To gain structural insights for TwCel5_CAT, bond cleavage pattern and mode of action, we solved and determined the tertiary structure of the catalytic module. TwCel5_CAT was crystallized in an apo form and a dataset diffracting to 1.0 Å resolution was collected (Table 1). The structure was determined by molecular replacement using the protein coordinates from the structure of the GH5 cellulase Cel5 (PDB entry 1EGZ) from Erwinia chrysanthemi, a gram-negative plant pathogen [45] as the search model (Table 2). TwCel5_CAT model was refined to R_work and R_free of 11.42 and 13.30, respectively, and the final model was deposited in the PDB database (PDB identifier 8C10). Structural comparisons using the DALI server [46] revealed the highest closest structural matches to the cellulase CelE1 belonging to GH5 family (PDB identifier 4M1R; 67% sequence identity) obtained from a sugarcane soil metagenome [30], and endoglucanase EGZ (PDB identifier 1EGZ; 67% sequence identity) from Erwinia chrysanthemi [45, 47], respectively.
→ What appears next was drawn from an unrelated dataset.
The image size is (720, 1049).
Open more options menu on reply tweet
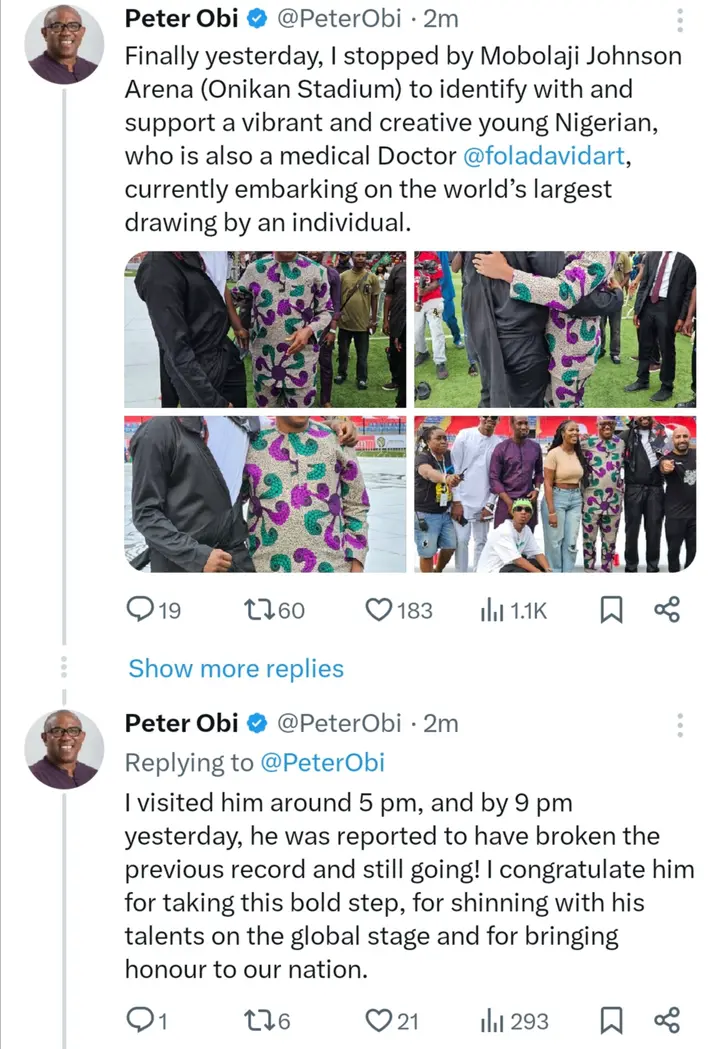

The first three-dimensional structure of a CAZY family GH5 subfamily 2 was a cellulase isolated from an alkaline Bacillus sp., found in soda lakes [48]. Consistent with the defining family member, TwCel5_CAT exhibits a classical (β/α)₈-barrel fold (also known as TIM-barrel; Fig. 8A) with two conserved glutamates; Glu157 & Glu245 in the catalytic center (Fig. 8B) that are positioned to promote the expected displacement mechanism characteristic of family 5 cellulases [49]. Thus, from homology to other GH family 5 cellulases, the proton donor is expected to be Glu157, and the nucleophile is Glu228. Furthermore, substrate binding cleft of TwCel5_CAT is similar to other clade 2 GH5 enzymes, showing conserved aromatic and polar amino acids involved in substrate binding (Fig. 8C). In contrast to most other GH5s subfamily 2, TwCel5_CAT has a tryptophan (Trp226) in the outer region of the reducing end subsites (Fig. 8D). Of the 15 unique structures from GH5s subfamily 2, only three have a Trp in this position, namely the thermostable GsCelA from Geobacillus sp. 70PC53 [50], the halotolerant Cel5R cloned from a soil metagenome [51] and Cel5B from C. hutchinsonii [52], respectively. Of note, a comparison of the Alphafold2 model of TwCel5_CAT with the X-ray crystallographic structure showed RMSD for Cα-carbons of only 0.35 Å (Fig. S3A). Furthermore, the side chains of the amino acids in the conserved active site and substrate binding cleft were modelled close to flawlessly (Additional file 1: Fig S3B).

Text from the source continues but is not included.